A presença do gênero no Spotify também se destaca nas faixas mais populares do período. 


Músicas mais escutadas na década no Brasil:

  1. “Leão” -  Marília Mendonça

  2. “Nosso Quadro” - Ana Castela

  3. Arranhão - Ao Vivo” - Henrique & Juliano

  4. “Bombonzinho - Ao Vivo” - Ana Catela, Israel & Rodolffo

  5. “Mal Feito - Ao Vivo” - Hugo & Guilherme, Marília Mendonça

  6. “Eu Gosto Assim - Ao Vivo” - Gustavo Mioto, Mari Fernandez

  7. “Liberdade Provisória - Live - Ibirapuera / 2019” - Henrique & Juliano

  8. “Erro Gostoso - Ao Vivo” - Simone Mendes

  9. “Deixe Me Ir - Acústico” - 1Kilo

  10. “Shape Of You” - Ed Sheeran


Com forte presença nas plataformas de streaming e nas preferências do público, o gênero mantém sua posição de destaque ao longo da última década. Mais do que uma tendência, o sertanejo se consolida como um fenômeno cultural duradouro.


A nova geração: Arley César e a versatilidade nos palcos


A evolução notável do sertanejo nos últimos anos impacta também os próprios artistas que vivem e moldam essa evolução diariamente. Arley César, cantor natural de Montes Claros, hoje se destaca nas casas de shows de Uberlândia e é um exemplo dessa transformação. Ele iniciou sua carreira inspirado em nomes como Gusttavo Lima e rapidamente percebeu que o segredo do sucesso moderno está na capacidade de adaptação. "Sempre tento basear meu repertório no que o público está sentindo no momento. A gente começa mais tranquilo, deixando público a vontade e depois vai aquecendo, misturando sertanejo universitário e os clássicos modões", explica o artista.


A fusão de estilos tornou-se uma característica marcante da nova geração do sertanejo. Para Arley, essa diversidade não apenas amplia o alcance do gênero, mas também respeita suas raízes. "Hoje existe o breganejo, o pagonejo, tirando o rocknejo, tudo com sertanejo a gente já viu”. Para ele, essas adaptações são muito boas e criam um grande repertório para as apresentações. “Eu mesmo, além do sertanejo raiz e universitário, incluo pop rock e axé no meu repertório para agradar a todos. Isso é super válido para alcançar o maior público possível", destaca. Essa versatilidade reflete a capacidade do sertanejo de dialogar com diferentes gerações e gostos musicais. “Eu sempre levo outros ritmos, outros estilos para que todo mundo que está presente saia bem satisfeito”, acrescenta.

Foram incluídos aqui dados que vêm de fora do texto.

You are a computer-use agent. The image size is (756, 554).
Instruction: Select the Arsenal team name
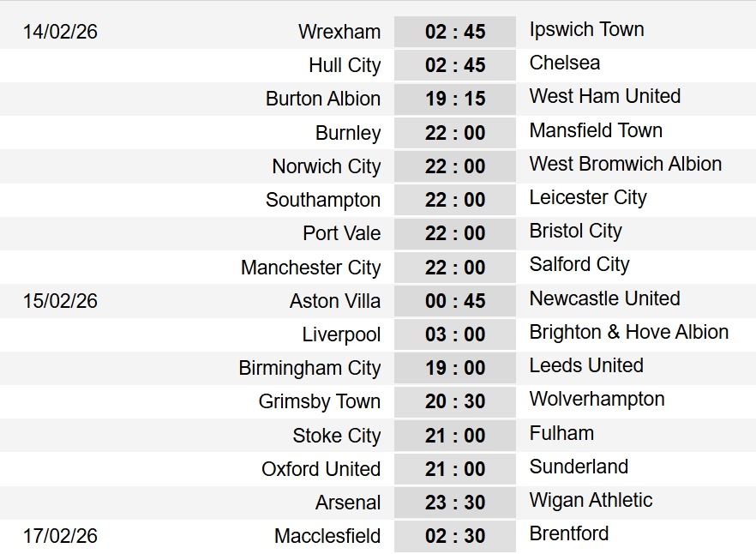point(348,503)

Arley César representa a nova geração do sertanejo, unindo estilo moderno e raiz                                                                       Foto: Acervo pessoal
Arley César representa a nova geração do sertanejo, unindo estilo moderno e raiz Foto: Acervo pessoal

Outro fator crucial nessa transformação foi o avanço da tecnologia e das redes sociais. Se antes o sucesso dependia das rádios, hoje plataformas como Instagram e Spotify são essenciais. "A internet veio para facilitar a divulgação. Meu Instagram é minha vitrine. Quando um bar entra em contato, a primeira coisa que pede é um vídeo ou o link do meu perfil", relata Arley. Para ele, apesar dos desafios emocionais que a exposição digital pode trazer, as redes sociais democratizaram o acesso de novos talentos ao público. 


Arley acredita que o sertanejo continuará evoluindo, absorvendo novas influências e consolidando-se como o gênero mais ouvido do país. "O sertanejo nunca perde sua postura. Mesmo com a chegada de outros ritmos, ele mantém seu espaço porque está na alma do brasileiro", afirma. Mesmo com as novas transformações, para ele, o sertanejo raiz ainda predomina e é o preferido do público. Ele relata que, em suas apresentações, até mesmo os adeptos a outros estilos sempre cantam músicas sertanejas. “Todo mundo gosta, toda família gosta, é um ritmo agradável”, conclui. Com planos de expandir sua carreira e investir em produções próprias, Arley representa uma nova geração de artistas que honra as tradições do sertanejo enquanto abraça as mudanças necessárias para encantar públicos cada vez mais diversos e mais conectados.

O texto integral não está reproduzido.